Aí o bicho pegou, né?! Contrações "pacabá" com qualquer mulher.
A essa altura a Flávia já estava pálida, mole, triste. Durante as contrações, gritava, arfava; entre elas chorava. Fazia força. Realmente achei que ela estava no período expulsivo, pelas posições que adotava e pela força que fazia, além de várias vezes dizer que queria fazer o número 2. Não chamamos ninguém e deixamos ela fazer força, na esperança de que Ernesto nascesse sem a intervenção da equipe.

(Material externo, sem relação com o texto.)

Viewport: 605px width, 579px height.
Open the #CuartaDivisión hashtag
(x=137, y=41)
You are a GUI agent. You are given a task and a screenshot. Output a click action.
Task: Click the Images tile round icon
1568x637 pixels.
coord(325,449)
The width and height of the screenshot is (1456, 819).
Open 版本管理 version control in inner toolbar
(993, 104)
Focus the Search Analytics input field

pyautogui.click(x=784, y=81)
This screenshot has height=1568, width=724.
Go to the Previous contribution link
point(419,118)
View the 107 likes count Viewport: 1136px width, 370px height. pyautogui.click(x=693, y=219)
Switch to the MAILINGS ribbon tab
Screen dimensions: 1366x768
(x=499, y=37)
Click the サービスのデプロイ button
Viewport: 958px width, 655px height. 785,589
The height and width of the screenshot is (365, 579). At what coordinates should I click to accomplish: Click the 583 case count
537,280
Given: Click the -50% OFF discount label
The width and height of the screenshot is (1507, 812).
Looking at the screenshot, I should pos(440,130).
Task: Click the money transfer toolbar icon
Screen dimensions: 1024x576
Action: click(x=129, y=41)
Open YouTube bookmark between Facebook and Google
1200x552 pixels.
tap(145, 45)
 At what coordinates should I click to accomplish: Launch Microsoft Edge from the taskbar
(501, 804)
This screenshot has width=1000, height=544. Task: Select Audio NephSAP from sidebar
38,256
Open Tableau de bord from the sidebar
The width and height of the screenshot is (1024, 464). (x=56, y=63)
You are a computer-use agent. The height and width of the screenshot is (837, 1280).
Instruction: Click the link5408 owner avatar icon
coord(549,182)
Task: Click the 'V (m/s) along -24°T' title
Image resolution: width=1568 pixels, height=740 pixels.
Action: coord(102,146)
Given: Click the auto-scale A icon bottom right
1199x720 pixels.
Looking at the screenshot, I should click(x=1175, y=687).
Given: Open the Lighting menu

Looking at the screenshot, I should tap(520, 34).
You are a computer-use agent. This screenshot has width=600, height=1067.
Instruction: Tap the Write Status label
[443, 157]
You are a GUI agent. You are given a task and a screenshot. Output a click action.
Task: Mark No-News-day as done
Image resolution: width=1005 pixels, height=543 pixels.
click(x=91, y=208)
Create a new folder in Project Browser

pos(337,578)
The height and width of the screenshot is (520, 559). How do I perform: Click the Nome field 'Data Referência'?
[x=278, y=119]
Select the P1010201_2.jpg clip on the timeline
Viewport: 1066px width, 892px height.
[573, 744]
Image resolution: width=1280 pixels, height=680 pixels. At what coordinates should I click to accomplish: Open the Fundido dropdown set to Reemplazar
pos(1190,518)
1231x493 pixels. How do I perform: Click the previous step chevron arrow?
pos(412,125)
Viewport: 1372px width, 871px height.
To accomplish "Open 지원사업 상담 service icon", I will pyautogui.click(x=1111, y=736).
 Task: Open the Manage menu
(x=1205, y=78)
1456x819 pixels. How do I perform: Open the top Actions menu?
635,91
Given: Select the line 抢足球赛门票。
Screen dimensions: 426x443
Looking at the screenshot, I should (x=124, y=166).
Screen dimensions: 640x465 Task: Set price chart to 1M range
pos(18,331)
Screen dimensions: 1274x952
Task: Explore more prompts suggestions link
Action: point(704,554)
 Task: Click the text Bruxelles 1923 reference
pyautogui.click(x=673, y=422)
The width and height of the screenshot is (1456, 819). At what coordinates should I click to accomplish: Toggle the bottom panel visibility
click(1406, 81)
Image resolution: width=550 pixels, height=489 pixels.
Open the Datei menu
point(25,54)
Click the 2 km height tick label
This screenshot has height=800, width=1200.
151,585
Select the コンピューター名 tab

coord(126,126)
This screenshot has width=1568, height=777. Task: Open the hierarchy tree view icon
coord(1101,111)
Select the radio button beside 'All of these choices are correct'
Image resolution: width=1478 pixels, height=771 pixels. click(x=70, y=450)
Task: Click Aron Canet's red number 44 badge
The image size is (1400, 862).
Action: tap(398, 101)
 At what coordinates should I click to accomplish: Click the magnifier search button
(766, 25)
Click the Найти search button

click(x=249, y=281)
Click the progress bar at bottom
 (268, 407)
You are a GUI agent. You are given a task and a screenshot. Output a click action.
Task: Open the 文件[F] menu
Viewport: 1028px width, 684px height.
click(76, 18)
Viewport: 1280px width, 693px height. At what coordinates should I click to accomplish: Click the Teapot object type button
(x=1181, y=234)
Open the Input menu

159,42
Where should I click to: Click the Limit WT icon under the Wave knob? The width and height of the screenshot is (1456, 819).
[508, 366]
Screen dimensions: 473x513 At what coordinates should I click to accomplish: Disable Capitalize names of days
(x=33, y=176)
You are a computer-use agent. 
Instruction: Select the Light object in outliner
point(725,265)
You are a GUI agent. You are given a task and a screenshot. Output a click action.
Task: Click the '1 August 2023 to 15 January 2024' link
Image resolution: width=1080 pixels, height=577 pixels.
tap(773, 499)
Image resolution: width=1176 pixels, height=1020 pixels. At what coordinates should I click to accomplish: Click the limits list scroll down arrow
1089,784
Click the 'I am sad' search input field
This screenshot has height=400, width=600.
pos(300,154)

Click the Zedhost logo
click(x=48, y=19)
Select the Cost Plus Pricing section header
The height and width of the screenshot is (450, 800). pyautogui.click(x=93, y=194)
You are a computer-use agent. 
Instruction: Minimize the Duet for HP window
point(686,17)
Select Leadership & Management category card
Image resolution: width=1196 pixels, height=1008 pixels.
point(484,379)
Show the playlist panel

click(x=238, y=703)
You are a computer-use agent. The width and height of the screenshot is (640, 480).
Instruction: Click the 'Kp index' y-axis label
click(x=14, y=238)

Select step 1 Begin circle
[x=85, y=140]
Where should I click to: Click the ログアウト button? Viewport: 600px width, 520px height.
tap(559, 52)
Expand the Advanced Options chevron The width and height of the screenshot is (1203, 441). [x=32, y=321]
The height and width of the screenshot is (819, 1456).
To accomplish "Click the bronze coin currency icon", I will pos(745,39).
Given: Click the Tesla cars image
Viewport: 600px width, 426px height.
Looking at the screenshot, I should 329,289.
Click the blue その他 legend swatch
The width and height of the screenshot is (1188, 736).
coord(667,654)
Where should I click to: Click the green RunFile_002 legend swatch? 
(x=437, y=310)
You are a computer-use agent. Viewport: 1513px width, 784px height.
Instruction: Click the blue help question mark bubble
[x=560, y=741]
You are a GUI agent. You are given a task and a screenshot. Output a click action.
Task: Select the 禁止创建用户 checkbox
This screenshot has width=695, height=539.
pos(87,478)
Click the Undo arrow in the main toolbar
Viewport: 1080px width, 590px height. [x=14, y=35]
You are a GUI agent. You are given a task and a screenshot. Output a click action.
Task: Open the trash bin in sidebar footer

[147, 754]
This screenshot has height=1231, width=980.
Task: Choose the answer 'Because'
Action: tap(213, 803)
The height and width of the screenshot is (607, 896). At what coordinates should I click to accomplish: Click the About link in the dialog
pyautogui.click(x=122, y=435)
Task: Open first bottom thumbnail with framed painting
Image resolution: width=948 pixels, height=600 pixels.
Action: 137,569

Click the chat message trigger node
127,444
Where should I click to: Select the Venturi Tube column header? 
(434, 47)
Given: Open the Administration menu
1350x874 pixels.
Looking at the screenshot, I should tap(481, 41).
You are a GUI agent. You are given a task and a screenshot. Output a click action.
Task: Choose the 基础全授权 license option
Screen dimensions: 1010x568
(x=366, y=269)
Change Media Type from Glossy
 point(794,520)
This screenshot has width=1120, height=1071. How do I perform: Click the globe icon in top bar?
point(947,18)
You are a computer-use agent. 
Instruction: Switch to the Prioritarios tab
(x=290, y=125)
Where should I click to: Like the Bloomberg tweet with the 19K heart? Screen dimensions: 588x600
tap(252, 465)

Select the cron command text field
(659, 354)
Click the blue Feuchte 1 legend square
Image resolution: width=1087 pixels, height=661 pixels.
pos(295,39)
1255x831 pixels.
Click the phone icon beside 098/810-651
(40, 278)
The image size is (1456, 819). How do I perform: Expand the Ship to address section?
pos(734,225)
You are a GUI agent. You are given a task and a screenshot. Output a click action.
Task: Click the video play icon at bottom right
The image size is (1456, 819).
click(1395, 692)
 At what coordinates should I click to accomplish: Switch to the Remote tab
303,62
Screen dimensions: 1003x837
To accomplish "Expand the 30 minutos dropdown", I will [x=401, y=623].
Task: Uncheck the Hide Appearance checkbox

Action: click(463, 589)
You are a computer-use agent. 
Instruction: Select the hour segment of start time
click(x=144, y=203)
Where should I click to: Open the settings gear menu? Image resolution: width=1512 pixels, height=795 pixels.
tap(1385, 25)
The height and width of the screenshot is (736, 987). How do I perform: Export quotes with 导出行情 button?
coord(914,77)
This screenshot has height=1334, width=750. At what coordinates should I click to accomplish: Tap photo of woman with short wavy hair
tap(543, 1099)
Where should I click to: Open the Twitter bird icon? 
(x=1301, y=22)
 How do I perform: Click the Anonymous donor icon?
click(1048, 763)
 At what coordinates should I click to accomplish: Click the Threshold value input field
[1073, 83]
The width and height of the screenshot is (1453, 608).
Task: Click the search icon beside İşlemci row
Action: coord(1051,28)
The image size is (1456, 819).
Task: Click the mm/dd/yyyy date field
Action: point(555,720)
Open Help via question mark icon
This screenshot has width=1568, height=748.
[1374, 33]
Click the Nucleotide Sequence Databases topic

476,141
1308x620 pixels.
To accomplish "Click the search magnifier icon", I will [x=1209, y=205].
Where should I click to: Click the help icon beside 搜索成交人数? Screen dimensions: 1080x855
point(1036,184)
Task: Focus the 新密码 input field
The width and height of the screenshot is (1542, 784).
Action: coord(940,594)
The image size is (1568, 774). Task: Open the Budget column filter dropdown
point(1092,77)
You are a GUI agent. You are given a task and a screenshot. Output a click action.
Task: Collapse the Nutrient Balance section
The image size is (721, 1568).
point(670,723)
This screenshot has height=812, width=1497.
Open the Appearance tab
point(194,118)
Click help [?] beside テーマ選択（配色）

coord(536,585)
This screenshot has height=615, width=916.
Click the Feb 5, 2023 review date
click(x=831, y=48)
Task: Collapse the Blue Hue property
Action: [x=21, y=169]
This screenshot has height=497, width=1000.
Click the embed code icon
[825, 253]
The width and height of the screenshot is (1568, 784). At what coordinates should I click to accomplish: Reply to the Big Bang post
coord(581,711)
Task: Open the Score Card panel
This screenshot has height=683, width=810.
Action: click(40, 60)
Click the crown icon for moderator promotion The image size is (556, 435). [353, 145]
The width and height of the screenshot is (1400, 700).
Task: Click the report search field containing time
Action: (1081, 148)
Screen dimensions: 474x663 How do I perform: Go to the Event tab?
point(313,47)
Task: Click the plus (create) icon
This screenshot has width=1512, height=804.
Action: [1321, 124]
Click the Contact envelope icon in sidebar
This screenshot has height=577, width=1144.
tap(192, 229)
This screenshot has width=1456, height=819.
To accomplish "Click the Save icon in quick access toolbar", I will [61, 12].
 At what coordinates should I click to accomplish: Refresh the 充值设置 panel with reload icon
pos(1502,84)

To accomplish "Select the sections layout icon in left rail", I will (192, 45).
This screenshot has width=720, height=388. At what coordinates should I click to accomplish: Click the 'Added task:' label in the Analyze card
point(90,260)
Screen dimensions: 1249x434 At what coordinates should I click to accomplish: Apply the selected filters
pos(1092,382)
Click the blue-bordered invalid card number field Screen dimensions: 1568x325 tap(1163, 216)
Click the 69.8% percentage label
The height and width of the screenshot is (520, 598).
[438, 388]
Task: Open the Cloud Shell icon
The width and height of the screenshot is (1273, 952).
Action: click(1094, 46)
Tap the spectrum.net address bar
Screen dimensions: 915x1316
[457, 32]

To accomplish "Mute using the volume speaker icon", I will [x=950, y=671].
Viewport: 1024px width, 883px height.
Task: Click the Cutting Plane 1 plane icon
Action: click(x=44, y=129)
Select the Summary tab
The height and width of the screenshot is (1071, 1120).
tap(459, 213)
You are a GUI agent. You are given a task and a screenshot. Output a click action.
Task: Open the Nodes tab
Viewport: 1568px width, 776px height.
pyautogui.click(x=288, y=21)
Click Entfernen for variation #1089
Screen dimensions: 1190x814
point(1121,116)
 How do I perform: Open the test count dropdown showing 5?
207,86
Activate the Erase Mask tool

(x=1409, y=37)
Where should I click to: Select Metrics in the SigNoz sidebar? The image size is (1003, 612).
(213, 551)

Coisa de uma hora depois, a médica veio examinar: ela continuava com os mesmos 7cm, embora Ernesto tivesse descido. Eram 21h, já. A Flávia já não tinha mais forças para nada, estava física e emocionalmente exausta. A médica sugeriu então a cesariana, que foi prontamente acatada por ela, pelo Cleidson e com a qual concordei plenamente. Todos havíamos chegado ao nosso limite e se eu, que era só a doula, estava exausta, imagina a Flávia? Não havia a menor condição de ela continuar passando por aquele nível de contração até dilatar mais 3cm e o bebê nascer. Com o coração tranquilo por termos feito tudo o que podíamos, aceitei o inevitável, embora, claro, tenha ficado um pouco triste porque queria muito ver a Flávia tendo a experiência do expulsivo.
Aí, cara, é aquela coisa da cesariana, né?! Tudo tão rápido que a gente mal consegue processar... Levaram-na para o centro cirúrgico tão rápido que eu sequer consegui dizer tchau. Sentei no corredor, cansada, pensando em quanto tempo levaria até que nos víssemos de novo. De repente me chega Cleidinho, furioso, com toda razão, porque não o deixaram assistir ao nascimento. Disseram que em procedimentos cirúrgicos não pode entrar ninguém, nem mesmo o pai do bebê. Ficamos ali, então, naquela agonia, até que trouxeram a notícia de que Ernesto havia nascido e de que tanto ele quanto a Flávia estavam bem. Deixaram Cleidinho entrar e tirar foto, mas logo o botaram pra fora dizendo que ele encontraria a companheira e o bebê na maternidade, duas horas depois.
Nos olhamos, ainda bestas entre frustração, raiva, gratidão, mas principalmente muito, muito, muito amor. Levei ele pra casa dele, então, para que ele pudesse tomar um banho, comer e dar notícias aos familiares antes de voltar para junto dos amados que o esperavam.
Desse processo todo, tirei várias lições valorosas, mas ainda não consigo elaborá-las em palavras. Mesmo esse relato demorou muito mais do que o de costume (Ernesto nasceu dia 06/03) porque eu saí muito mexida, muito tocada, e foi uma sequência de acontecimentos fortes, um parto muito marcante do início ao fim.
A essa família sensacional, que conquistou meu coração de um modo único, meu abraço apertado de doula, minhas lágrimas de felicidade pela chegada de Ernesto, meu carinho e minha amizade, no que depender de mim, para o resto da vida.